Coraggio, valore, professionalità, premi giornalistici ma per guadagnare qualcosa soltanto lavori da camerieri. Ha fatto bene il presidente dell’OdG, Enzo Iacopino, a rendere noto con amarezza e sdegno che Ester Castano non riesce a trovare un lavoro retribuito se non come cameriera in un ristorante.
È una vicenda triste che fa riflettere. Perché, per chi ancora non lo sapesse, Ester è la giovane cronista che due anni fa ebbe notorietà nazionale e che ha ricevuto numerosi prestigiosi premi giornalistici per il coraggio e la tenacia con cui ha documentato le infiltrazioni mafiose nel Comune di Sedriano, alle porte di Milano, due anni prima che l’amministrazione comunale, nel 2013, fosse sciolta per decreto del governo.
Ha scritto Enzo Iacopino, con amaro sarcasmo, su Facebook: “Ester Castano: hamburger e patatine. Le danno premi a ripetizione: Pippo Fava, Mario Francese, Premiolino, Biagio Agnes per l’impegno civile. Ma nel suo futuro, nel suo presente ci sono hamburger e patatine. Potrà farlo rivolgendosi ai clienti in italiano, inglese, francese e, con minore fluidità, tedesco e ebraico. Già, per guadagnare 650 euro netti al mese (caviale e champagne, come si intuisce!) Ester servirà in un rinomato fast food.
Ma uno di quei direttoroni che la premiano, uno dei bigs politici che la lodano, una di quelle primedonne della tv che usano il suo lavoro senza mai citarla, un angolino per consentirle di continuare a fare il mestiere che ama e che adora non riescono davvero a trovarlo? Proviamo a chiederlo tutti. Non neghiamoci la speranza”.

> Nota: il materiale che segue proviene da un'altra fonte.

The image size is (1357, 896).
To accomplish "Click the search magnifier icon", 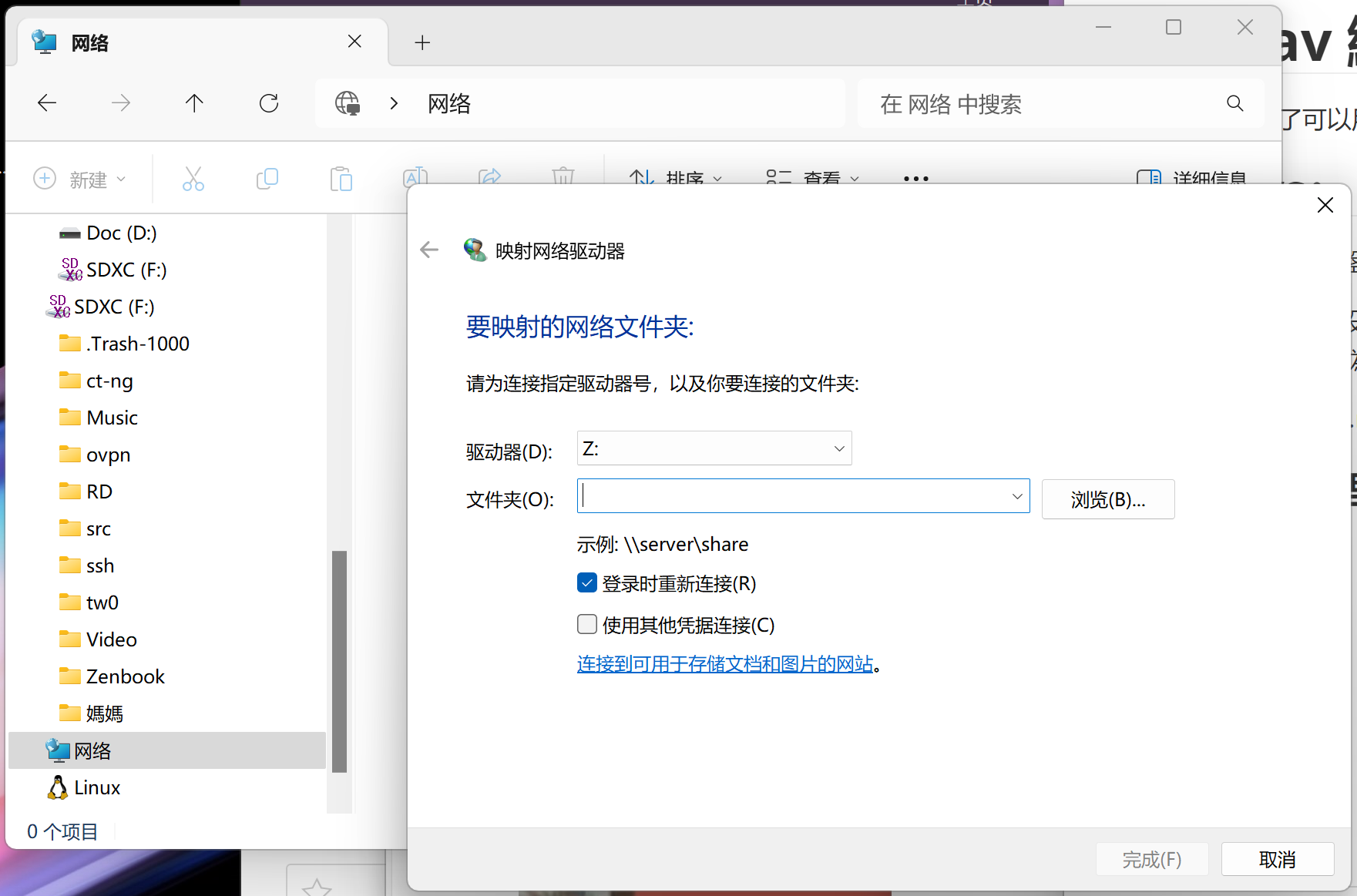I will (x=1234, y=103).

Purtroppo lo stesso trattamento è riservato a numerosi altri giornalisti che hanno mostrato valore professionale e coraggio. Ossigeno ne ha incontrati tanti. Ricorderemo per tutti Arnaldo Capezzuto, che a Napoli meriterebbe di lavorare in un grande giornale e invece deve arrangiarsi con vari lavoretti. Ricorderò i colleghi dei “Siciliani giovani”che a Catania hanno preso il fuoco con le mani, hanno dimostrato indiscutibili qualità giornalistiche ma per sbarcare il lunario devono servire la pizza ai tavoli.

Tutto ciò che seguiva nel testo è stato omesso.